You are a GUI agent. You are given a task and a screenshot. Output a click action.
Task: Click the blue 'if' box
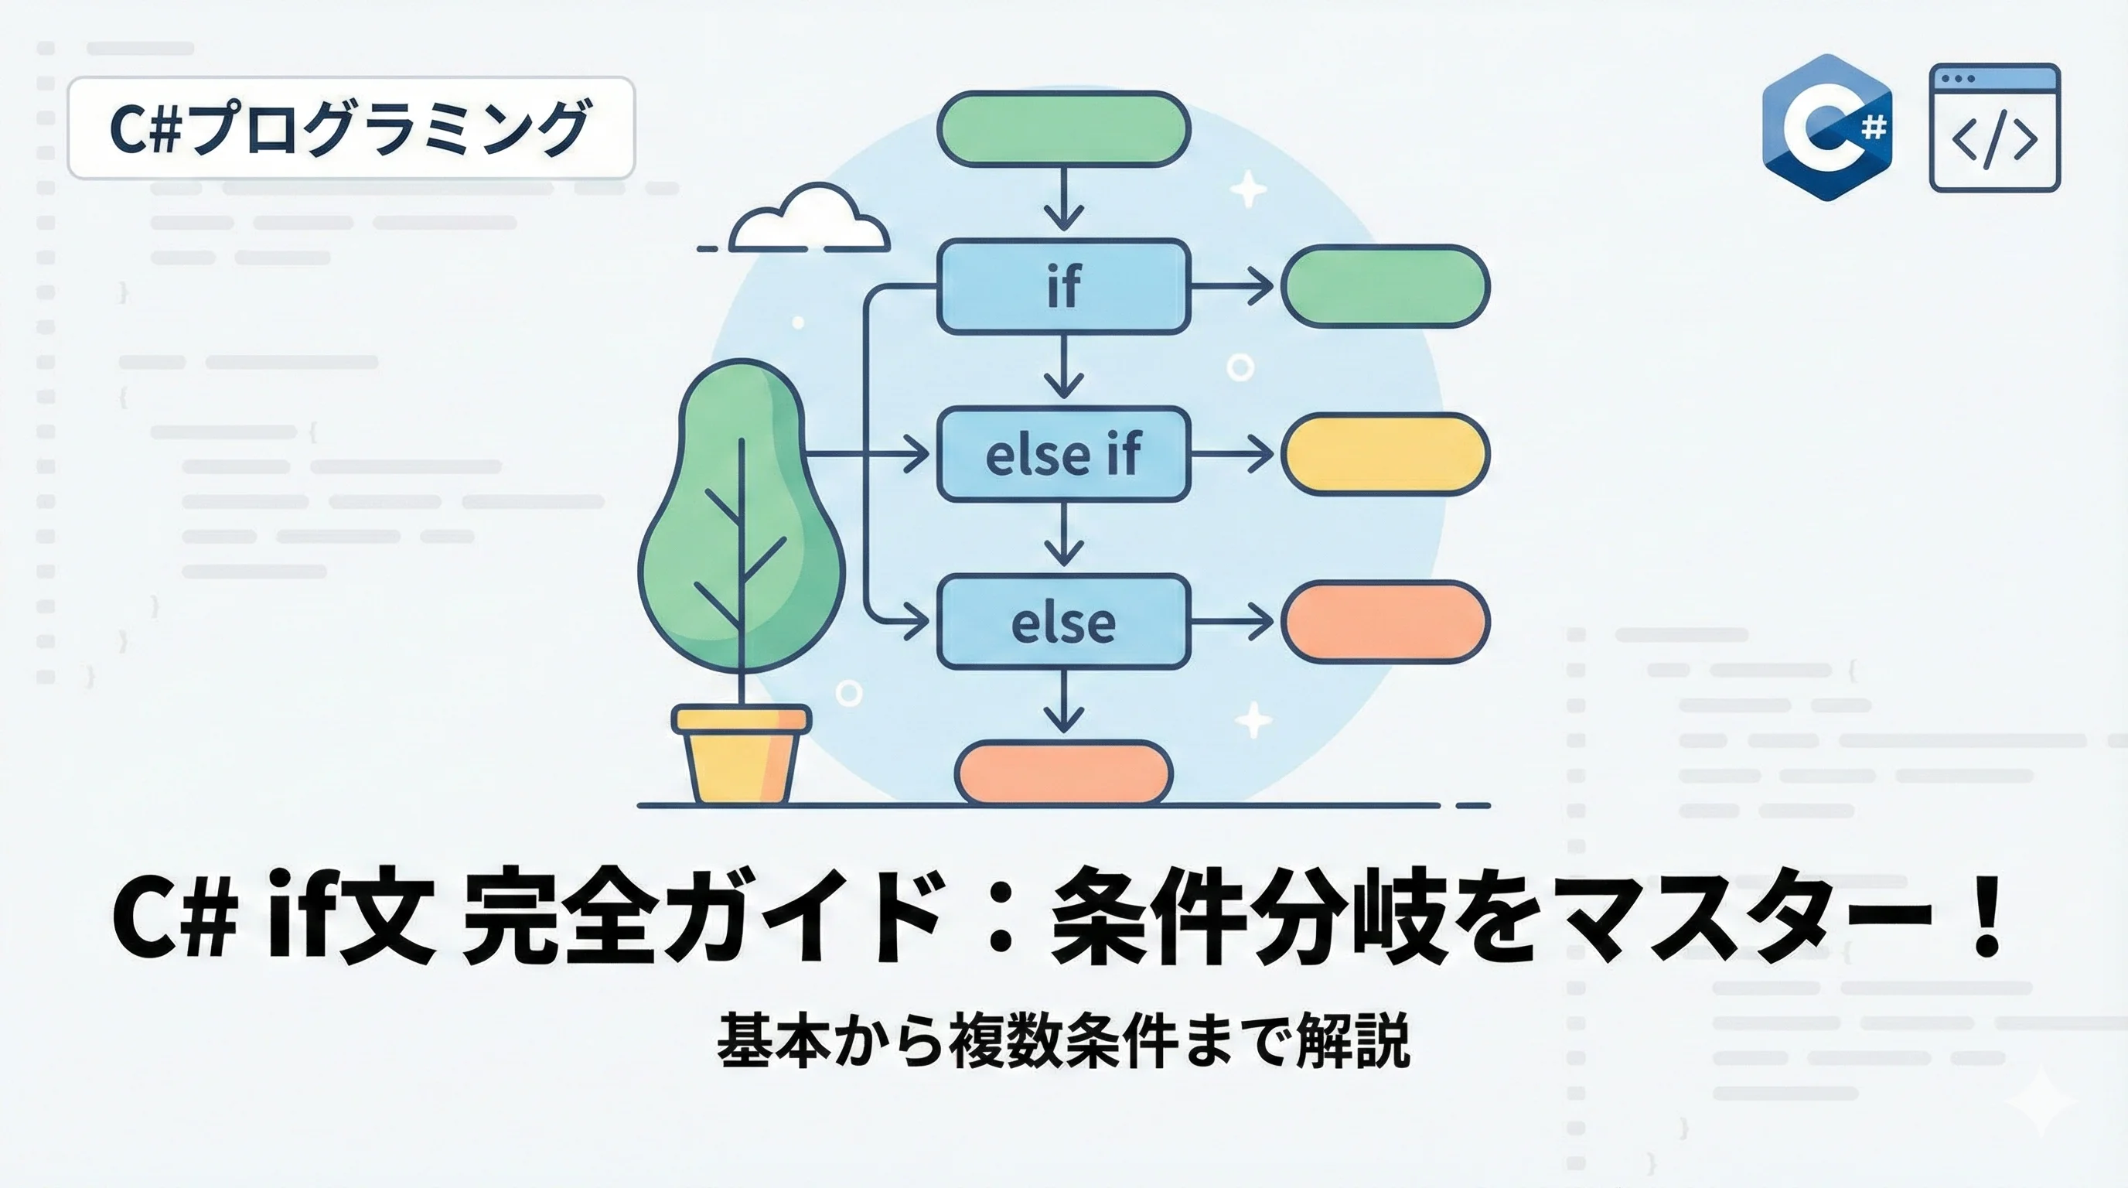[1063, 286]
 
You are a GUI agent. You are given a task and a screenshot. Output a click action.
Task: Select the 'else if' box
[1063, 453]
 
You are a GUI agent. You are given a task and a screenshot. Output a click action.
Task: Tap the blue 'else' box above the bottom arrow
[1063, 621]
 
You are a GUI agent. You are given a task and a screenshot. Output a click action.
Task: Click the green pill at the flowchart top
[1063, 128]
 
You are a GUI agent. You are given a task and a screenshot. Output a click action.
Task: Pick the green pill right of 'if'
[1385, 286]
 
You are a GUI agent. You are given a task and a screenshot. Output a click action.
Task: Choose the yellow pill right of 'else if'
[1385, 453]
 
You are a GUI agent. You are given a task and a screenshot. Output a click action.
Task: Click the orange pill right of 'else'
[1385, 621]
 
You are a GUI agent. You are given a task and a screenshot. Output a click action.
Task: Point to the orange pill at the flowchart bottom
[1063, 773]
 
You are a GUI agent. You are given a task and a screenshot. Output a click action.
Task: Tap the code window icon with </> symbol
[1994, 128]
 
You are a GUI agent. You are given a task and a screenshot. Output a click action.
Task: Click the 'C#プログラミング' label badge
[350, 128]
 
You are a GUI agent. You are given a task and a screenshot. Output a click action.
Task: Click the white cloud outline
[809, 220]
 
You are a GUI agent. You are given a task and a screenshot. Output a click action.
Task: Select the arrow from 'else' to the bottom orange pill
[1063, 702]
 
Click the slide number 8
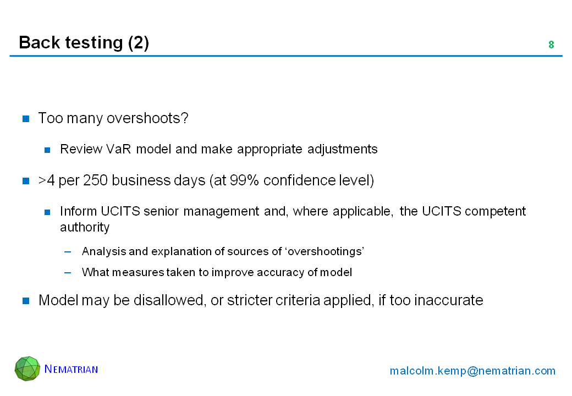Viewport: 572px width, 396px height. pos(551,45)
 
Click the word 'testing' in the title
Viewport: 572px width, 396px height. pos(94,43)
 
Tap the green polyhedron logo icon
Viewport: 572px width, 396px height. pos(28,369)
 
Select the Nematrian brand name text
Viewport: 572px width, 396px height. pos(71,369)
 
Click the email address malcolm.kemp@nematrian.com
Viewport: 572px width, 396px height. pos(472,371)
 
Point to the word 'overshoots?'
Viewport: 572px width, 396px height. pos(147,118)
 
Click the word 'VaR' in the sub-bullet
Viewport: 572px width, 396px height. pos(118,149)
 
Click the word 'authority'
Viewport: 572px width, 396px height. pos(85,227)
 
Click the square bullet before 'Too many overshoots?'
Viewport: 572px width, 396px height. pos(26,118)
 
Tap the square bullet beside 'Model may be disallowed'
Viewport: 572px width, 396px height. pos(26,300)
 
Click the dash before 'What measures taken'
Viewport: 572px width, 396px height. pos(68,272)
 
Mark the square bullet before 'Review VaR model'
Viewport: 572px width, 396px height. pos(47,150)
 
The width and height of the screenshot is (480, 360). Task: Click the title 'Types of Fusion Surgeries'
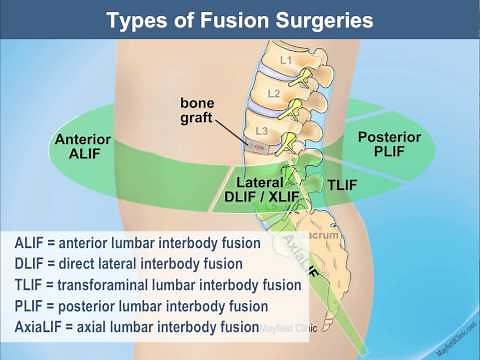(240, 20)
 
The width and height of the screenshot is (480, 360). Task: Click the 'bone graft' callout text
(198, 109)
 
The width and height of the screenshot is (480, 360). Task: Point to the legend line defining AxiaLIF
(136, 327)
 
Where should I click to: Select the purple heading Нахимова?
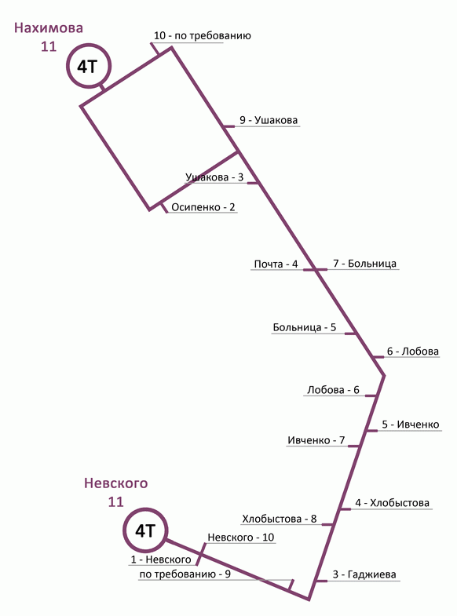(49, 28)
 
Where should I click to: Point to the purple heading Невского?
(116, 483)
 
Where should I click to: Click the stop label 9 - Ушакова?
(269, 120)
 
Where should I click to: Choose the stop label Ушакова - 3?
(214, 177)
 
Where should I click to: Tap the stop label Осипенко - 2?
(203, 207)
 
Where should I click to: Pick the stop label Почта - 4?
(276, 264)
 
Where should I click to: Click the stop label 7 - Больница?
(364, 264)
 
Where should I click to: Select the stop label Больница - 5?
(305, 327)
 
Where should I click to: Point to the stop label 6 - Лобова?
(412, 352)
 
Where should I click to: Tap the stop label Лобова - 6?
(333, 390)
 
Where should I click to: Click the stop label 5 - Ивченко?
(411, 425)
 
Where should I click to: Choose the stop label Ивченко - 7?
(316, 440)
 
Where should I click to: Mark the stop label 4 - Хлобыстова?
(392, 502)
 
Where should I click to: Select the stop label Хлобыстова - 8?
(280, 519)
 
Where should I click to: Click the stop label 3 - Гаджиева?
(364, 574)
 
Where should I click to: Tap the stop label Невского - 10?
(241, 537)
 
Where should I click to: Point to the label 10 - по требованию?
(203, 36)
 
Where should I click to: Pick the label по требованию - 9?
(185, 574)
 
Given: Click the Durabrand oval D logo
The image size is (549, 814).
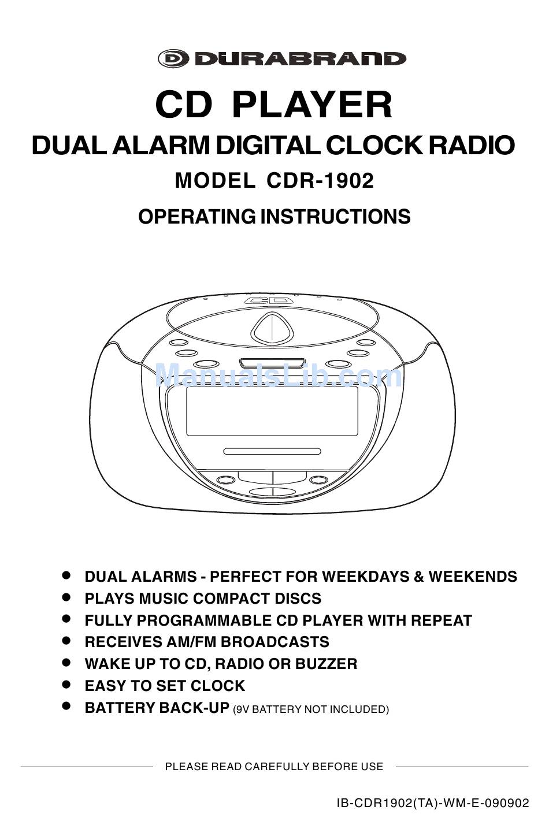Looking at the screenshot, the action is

_Exercise prompt:_
Show every line of the material above that contains the word "green".

_Solution to this task:_
Task: Click the green pill at the flowchart top
Task: Pick the green pill right of 'if'
Tap the green polyhedron logo icon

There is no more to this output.